• [Dataset]
[Begin]

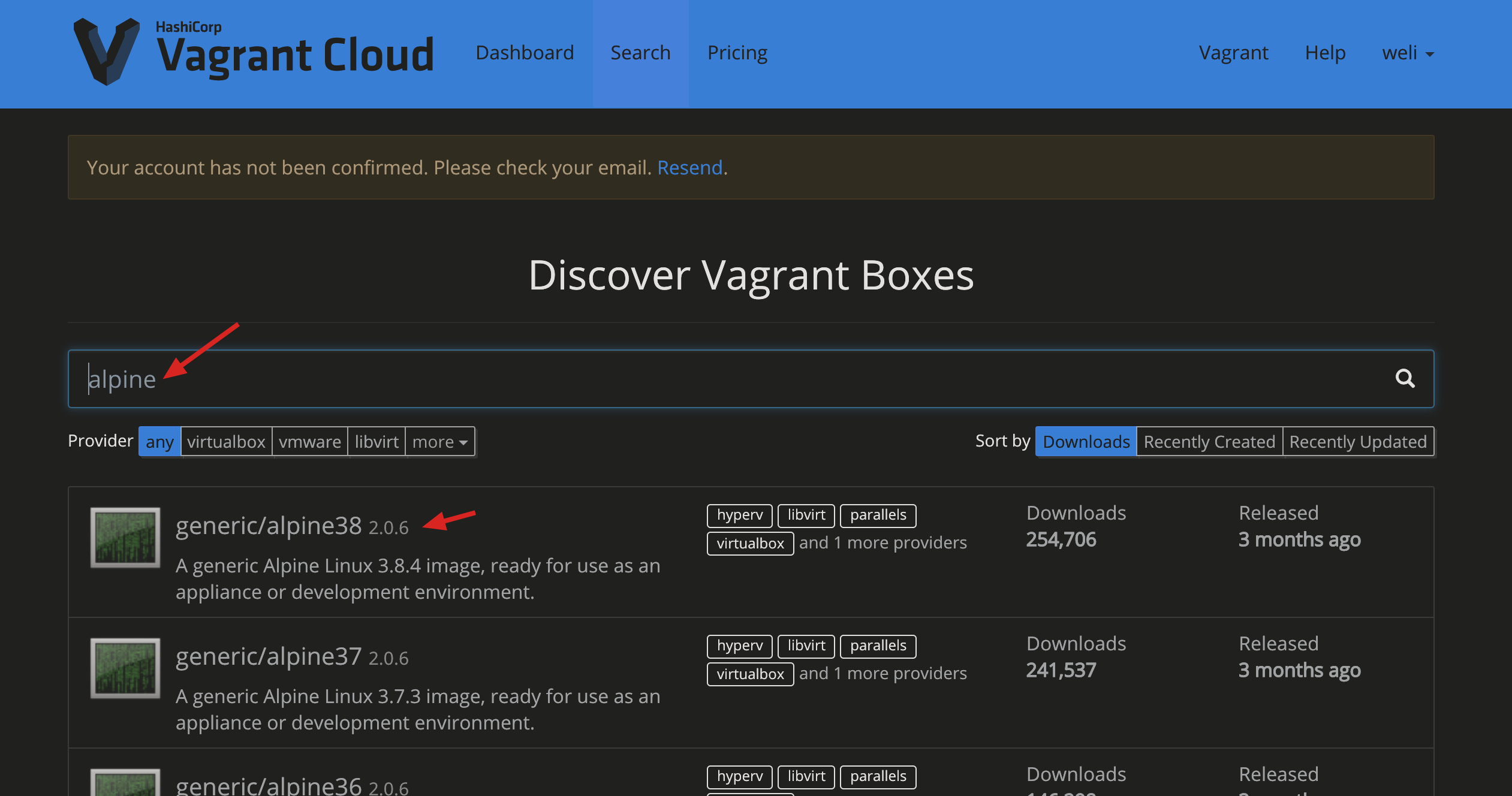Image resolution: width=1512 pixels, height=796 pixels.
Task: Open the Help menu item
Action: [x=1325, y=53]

[End]
[Begin]

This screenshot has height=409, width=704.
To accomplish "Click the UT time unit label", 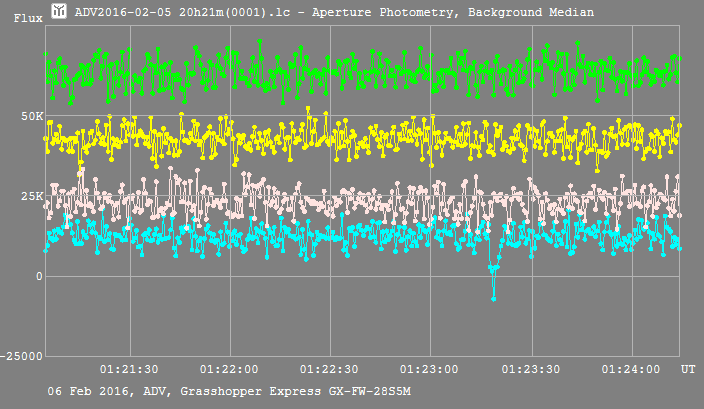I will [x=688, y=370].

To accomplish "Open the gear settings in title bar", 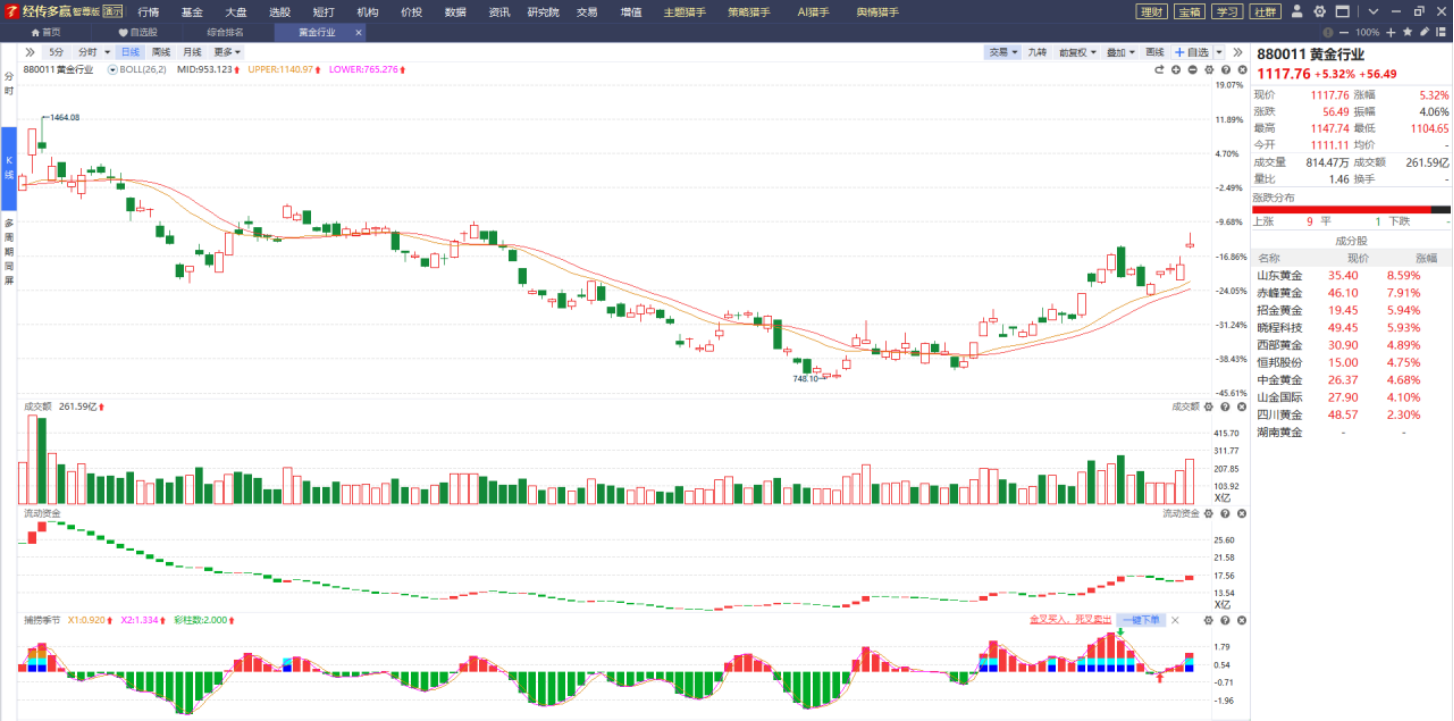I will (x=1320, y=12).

[End]
[Begin]

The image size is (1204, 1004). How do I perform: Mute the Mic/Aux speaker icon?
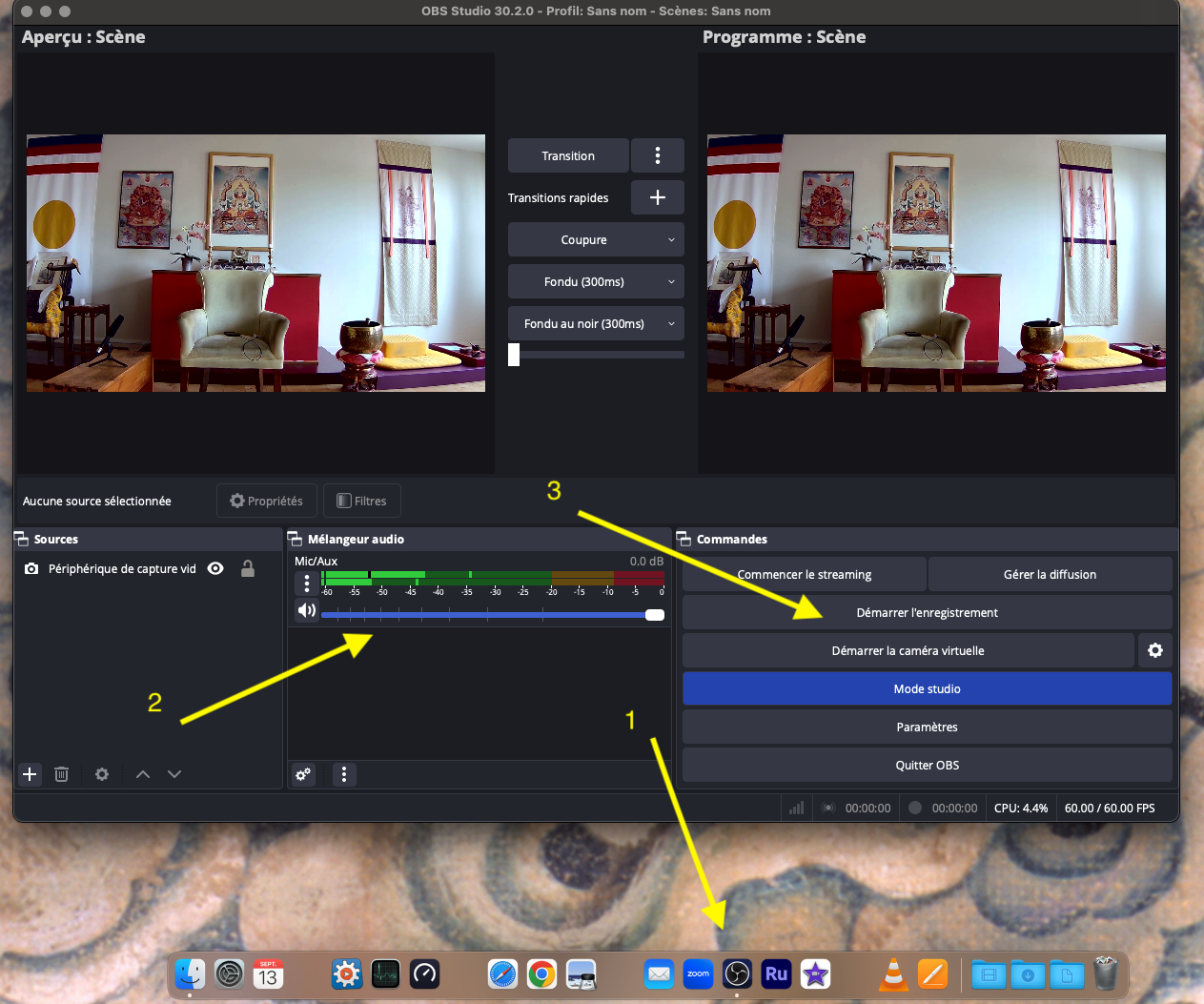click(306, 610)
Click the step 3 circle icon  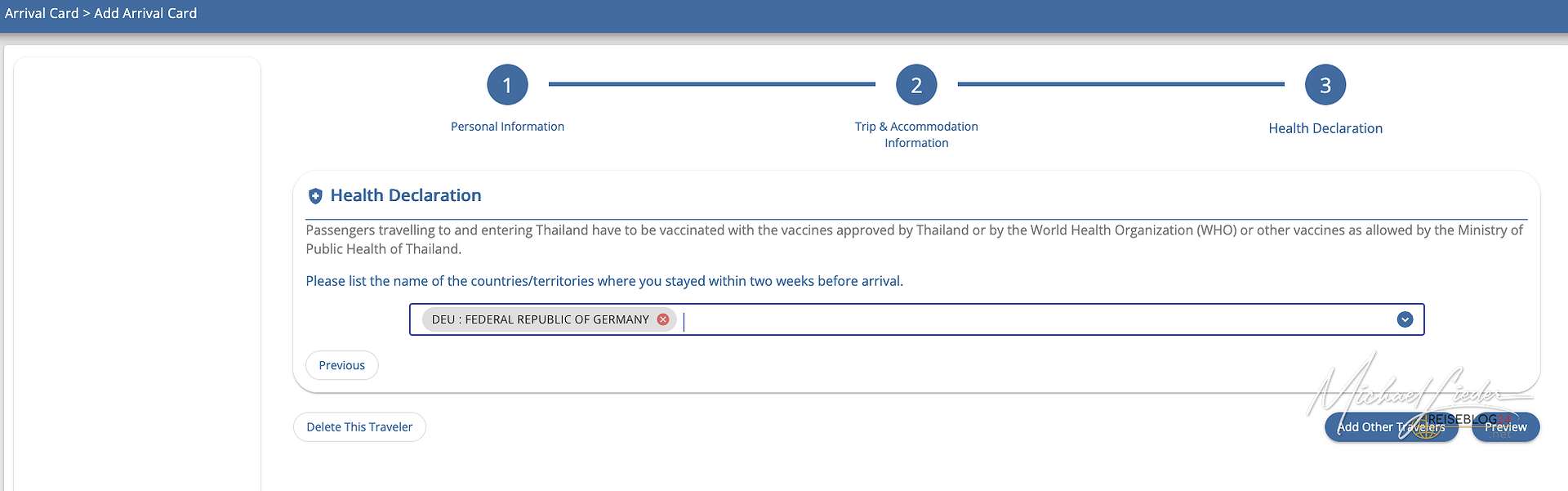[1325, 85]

[End]

• [Problem to work on]
Set down the listing from the line with "Image resolution: width=1512" to the line with "Action: [x=1325, y=53]", with both of those lines included. Leave the pictures out.

• [Task output]
Image resolution: width=1512 pixels, height=796 pixels.
Task: Open the Help menu item
Action: [x=1325, y=53]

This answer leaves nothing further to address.